Bleyle war der erste, der in der Branche ein System von Standardgrößen einführte - zum Nutzen des Handels und natürlich auch zum Eigenen. Bereits ein Jahr nach Firmengründung begann Wilhelm Bleyle mit der Herstellung und dem Vertrieb eines Bleyle-Knabenanzugs in Form eines Bleyle-Matrosenanzugs - mit dem Erfolg, dass der eine bald zum Synonym des anderen wird. Denn einerseits beschleunigte und erleichterte das genormte Größensystem den Verkaufsvorgang im Laden, andererseits trug es wesentlich dazu bei, die Herstellung weiter zu rationalisieren und so das Unternehmerrisiko weiter zu mindern (wobei der Matrosenanzug wegen seiner festgelegten Grundform sowieso schon als ideal für die konfektionelle Fertigung galt).

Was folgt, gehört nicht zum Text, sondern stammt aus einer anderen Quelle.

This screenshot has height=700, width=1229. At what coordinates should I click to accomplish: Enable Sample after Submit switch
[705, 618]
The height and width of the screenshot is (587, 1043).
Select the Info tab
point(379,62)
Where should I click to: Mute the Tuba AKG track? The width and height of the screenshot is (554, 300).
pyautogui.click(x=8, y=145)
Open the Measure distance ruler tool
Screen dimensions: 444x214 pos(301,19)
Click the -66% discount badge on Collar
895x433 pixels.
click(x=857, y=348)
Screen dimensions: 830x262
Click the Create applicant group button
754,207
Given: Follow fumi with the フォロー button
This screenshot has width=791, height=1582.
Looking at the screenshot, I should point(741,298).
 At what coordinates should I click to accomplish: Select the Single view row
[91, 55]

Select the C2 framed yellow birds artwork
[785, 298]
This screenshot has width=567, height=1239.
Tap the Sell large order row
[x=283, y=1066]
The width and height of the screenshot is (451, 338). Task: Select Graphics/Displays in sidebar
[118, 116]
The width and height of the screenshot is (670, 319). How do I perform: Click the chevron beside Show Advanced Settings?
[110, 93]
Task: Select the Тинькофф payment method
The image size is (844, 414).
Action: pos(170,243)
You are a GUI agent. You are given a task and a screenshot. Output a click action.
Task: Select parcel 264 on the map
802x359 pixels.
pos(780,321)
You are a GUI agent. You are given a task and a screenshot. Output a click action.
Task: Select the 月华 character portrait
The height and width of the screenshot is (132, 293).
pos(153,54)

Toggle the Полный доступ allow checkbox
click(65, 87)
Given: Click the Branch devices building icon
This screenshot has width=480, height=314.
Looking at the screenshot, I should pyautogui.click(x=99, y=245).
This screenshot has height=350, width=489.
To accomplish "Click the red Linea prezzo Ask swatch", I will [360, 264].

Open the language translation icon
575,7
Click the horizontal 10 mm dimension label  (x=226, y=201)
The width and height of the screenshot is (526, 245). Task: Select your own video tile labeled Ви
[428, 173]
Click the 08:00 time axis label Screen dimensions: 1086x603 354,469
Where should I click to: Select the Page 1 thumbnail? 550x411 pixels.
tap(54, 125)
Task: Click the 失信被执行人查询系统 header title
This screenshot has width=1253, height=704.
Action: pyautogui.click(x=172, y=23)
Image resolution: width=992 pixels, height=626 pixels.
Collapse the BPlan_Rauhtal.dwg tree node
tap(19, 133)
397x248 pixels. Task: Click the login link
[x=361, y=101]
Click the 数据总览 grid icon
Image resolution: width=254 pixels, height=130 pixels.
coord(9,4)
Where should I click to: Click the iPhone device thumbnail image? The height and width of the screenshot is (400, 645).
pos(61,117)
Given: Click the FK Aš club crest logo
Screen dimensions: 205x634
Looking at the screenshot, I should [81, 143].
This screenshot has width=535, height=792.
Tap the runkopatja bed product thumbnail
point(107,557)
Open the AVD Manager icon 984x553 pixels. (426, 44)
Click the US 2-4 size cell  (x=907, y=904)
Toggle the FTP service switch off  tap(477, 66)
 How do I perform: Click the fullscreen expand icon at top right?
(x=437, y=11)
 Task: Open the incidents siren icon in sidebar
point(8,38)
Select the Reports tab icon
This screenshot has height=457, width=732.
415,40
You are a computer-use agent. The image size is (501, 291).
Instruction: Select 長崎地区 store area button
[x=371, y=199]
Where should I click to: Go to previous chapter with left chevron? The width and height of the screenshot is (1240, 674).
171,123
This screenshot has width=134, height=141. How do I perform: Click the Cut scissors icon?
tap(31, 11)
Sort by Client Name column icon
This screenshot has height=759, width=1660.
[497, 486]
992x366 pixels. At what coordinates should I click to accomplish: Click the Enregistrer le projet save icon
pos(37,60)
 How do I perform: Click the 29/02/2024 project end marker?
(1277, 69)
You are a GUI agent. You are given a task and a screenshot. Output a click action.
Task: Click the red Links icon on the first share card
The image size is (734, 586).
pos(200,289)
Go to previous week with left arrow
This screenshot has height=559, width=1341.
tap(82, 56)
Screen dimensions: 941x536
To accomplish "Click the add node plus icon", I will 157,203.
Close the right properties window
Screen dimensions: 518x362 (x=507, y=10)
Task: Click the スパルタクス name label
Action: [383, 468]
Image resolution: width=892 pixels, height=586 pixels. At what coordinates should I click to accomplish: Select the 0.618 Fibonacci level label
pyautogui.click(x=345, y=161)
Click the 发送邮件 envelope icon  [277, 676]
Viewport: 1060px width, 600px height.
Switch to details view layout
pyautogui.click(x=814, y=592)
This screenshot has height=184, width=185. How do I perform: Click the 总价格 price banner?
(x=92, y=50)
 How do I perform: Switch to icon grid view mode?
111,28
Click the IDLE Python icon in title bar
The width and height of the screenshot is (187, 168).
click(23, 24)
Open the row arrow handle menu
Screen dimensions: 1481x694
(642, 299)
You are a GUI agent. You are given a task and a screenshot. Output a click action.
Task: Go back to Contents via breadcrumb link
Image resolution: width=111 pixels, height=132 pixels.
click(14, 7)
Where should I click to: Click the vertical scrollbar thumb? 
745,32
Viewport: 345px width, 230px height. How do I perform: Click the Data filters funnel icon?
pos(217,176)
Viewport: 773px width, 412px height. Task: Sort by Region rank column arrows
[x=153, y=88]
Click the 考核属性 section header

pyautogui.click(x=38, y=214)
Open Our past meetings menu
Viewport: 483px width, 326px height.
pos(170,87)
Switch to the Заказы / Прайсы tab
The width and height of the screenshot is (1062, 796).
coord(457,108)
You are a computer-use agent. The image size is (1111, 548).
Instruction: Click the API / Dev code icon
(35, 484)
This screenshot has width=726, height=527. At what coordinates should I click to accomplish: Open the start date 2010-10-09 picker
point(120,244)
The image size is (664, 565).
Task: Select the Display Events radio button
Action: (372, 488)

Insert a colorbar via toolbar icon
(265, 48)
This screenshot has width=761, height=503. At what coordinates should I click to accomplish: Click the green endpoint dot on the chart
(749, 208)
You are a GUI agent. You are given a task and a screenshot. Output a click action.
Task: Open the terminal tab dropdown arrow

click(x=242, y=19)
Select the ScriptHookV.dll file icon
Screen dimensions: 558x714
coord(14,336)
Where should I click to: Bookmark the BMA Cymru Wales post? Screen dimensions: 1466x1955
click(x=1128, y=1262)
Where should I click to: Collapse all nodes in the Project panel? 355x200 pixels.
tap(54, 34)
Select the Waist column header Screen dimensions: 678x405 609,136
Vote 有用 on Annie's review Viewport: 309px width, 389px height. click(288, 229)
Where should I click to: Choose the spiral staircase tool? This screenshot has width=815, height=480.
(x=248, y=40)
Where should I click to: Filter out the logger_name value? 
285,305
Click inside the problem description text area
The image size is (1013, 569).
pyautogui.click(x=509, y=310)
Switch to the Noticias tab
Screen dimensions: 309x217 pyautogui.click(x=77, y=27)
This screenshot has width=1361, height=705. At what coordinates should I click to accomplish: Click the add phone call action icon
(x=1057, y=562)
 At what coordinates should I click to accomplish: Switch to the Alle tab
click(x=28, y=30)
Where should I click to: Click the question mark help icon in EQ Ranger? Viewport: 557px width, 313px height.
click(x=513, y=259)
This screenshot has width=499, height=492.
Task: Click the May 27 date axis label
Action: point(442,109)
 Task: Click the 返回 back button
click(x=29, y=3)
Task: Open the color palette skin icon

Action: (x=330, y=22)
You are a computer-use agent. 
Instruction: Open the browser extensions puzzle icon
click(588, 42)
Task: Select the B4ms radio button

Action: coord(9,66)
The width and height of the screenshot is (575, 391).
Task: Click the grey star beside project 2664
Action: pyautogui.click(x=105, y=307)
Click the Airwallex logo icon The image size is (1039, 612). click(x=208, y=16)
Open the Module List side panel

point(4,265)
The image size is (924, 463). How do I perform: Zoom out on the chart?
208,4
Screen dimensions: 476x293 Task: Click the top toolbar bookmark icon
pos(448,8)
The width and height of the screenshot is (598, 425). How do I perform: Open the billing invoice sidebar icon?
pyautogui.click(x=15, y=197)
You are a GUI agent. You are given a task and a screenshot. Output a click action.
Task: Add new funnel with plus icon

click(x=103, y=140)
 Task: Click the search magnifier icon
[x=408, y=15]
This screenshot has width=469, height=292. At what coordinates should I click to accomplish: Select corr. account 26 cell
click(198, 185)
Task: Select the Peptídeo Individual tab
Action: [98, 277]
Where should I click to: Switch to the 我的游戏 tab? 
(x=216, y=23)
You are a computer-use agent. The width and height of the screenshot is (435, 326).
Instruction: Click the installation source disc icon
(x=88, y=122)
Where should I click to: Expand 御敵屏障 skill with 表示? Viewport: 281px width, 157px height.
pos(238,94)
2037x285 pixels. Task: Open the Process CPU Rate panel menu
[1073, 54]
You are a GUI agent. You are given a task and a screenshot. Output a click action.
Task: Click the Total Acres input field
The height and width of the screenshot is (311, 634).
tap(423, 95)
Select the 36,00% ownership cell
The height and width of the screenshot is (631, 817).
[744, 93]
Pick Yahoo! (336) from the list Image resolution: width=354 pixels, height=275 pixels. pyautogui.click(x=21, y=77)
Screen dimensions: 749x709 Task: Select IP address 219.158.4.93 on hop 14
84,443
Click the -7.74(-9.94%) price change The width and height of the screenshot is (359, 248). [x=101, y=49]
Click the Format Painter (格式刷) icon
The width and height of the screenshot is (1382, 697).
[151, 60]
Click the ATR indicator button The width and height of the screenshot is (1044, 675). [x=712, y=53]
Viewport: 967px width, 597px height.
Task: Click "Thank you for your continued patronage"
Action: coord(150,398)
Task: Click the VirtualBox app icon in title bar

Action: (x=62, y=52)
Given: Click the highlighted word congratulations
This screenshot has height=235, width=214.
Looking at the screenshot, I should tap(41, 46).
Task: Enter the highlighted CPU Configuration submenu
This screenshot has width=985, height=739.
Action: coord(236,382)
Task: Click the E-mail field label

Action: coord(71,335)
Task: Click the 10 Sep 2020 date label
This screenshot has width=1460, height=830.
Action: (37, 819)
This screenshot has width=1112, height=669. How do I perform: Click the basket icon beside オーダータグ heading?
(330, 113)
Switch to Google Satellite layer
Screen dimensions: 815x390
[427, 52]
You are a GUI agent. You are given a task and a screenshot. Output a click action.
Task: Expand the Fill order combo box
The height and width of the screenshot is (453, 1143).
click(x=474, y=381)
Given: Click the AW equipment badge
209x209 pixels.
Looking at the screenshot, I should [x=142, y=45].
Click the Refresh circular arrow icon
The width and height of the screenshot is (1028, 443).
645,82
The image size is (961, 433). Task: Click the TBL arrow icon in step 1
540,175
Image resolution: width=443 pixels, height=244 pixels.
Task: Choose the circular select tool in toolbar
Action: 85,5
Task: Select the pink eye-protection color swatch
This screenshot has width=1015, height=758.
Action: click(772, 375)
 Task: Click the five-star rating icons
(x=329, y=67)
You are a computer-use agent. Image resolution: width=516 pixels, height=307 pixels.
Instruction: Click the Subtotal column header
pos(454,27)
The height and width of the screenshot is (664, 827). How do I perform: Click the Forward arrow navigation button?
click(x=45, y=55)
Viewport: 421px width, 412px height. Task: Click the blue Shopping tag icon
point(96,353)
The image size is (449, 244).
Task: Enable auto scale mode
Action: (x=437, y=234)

Er war auch der erste, der in der Branche eine professionelle Werbung betrieb: Mit Plakaten und Inseraten, Prospekten und Katalogen, Bildzeichen und Slogans ("Bleyle`s Knabenanzüge sind die Besten"). Wobei die Bleyle-Werbung - ähnlich wie später die klassische "Käfer"-Werbung - über Jahrzehnte hinweg immer wieder die gleichen drei Produktvorteile (Qualität, Haltbarkeit, Kundendienst) als Grundthema mit Variationen in die Hirne der Verbraucher hämmerte. Elf Jahre später besaß Wilheilm Bleyle ein Werk mit 180 Mitarbeitern, das immer weiter wuchs. Im Jahr 1903 entstand das Zweigwerk in Brackenheim, 1906 die Ludwigsburger Fabrik. Die Firma Bleyle produzierte nicht nur für den heimischen Markt, sondern exportierte auch ins europäische Ausland und in die USA.
Wilhelm Bleyle
1913, zwei Jahre vor seinem Tod, zog sich Wilhelm aus dem Geschäftsleben zurück. Seine Frau verstarb im Jahr 1910 was ihm das Herz brach. Der geschätzte Umsatz zu diesem Zeitraum lag bei circa 5 Millionen Mark. Die Söhne Fritz und Max Bleyle übernahmen zusammen mit ihrem Schwager Arthur Weber die Geschäftsführung. 1915, im Alter von 65 Jahren starb Wilhelm Bleyle nach langem, schwerem Leiden.
Er hatte eine charismatische Persönlichkeit mit einem großen Herz und einem Zeitgeist, der sowohl kreativ als auch offen für Innovationen war. Mit viel Vitalität und Einfallsreichtum wurde Wilhelm Bleyle vom unbedeutenden Verkäufer zu einem erfolgreichen Industriellen.